Backnangs Erster Bürgermeister Siegfried Janocha bezeichnet die Lage zur Flüchtlingsunterbringung als „äußerst kritisch“. Oberbürgermeister Maximilian Friedrich glaubt, die Stadt ist zunehmend an den Grenzen ihrer Möglichkeiten angekommen.
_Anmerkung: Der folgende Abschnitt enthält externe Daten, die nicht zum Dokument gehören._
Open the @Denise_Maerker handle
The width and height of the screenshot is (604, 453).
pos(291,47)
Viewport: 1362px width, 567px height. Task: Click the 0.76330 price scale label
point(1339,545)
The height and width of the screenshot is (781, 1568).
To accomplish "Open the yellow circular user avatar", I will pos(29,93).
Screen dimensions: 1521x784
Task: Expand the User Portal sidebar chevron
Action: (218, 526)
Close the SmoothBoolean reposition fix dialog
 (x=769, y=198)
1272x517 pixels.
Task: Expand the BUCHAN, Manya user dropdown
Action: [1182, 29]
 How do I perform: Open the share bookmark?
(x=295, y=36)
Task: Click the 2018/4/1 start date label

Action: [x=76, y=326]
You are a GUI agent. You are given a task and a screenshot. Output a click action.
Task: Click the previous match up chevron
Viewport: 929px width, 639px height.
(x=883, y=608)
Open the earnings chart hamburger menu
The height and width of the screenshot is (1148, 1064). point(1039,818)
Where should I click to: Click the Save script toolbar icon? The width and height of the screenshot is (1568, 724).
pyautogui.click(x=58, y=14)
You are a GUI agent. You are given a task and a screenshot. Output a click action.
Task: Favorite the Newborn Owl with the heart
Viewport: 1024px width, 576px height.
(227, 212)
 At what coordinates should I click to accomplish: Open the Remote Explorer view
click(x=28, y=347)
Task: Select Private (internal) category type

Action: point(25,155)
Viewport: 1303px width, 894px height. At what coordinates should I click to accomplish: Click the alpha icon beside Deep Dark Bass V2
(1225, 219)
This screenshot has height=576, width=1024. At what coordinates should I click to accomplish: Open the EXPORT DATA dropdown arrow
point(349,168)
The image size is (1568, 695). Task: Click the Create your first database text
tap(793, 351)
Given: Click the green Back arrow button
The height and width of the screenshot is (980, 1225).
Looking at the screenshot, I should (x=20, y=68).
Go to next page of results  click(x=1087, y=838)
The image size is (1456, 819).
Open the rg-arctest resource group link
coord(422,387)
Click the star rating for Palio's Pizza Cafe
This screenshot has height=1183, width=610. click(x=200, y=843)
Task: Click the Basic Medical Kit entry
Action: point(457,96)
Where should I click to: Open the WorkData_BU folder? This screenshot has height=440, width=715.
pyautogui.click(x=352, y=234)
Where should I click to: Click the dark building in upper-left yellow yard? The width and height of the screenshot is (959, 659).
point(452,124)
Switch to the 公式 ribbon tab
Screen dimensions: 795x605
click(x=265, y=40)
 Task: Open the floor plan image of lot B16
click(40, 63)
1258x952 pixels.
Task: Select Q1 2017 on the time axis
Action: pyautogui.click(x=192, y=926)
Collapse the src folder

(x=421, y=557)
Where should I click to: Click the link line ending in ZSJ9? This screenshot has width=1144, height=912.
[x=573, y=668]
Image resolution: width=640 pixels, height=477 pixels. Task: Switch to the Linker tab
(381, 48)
Das Haus Hohenheimer Straße 40 ist eine von acht größeren Anschlussunterbringungen. Dort haben 55 Menschen Platz. Foto: Alexander Becher

© Alexander Becher

Das Haus Hohenheimer Straße 40 ist eine von acht größeren Anschlussunterbringungen. Dort haben 55 Menschen Platz. Foto: Alexander Becher

Von Matthias Nothstein

Backnang. Am Abend vor dem Jahrestag des russischen Überfalls auf die Ukraine hat die Stadtverwaltung im Gemeinderat mit deutlichen Worten Stellung zur Flüchtlingssituation bezogen. Erster Bürgermeister Siegfried Janocha bezeichnete die Lage zur Flüchtlingsunterbringung als „äußerst kritisch“. Eine Besserung oder gar Kehrtwende sei angesichts der Vielzahl von Konflikten kaum zu erwarten. Deshalb befürchtet Janocha, „dass wir weitere Kraftanstrengungen benötigen, um der Flüchtlingswelle Herr zu werden“. Aktuell fehlen fast 290 Heimplätze in der Stadt (siehe Infobox).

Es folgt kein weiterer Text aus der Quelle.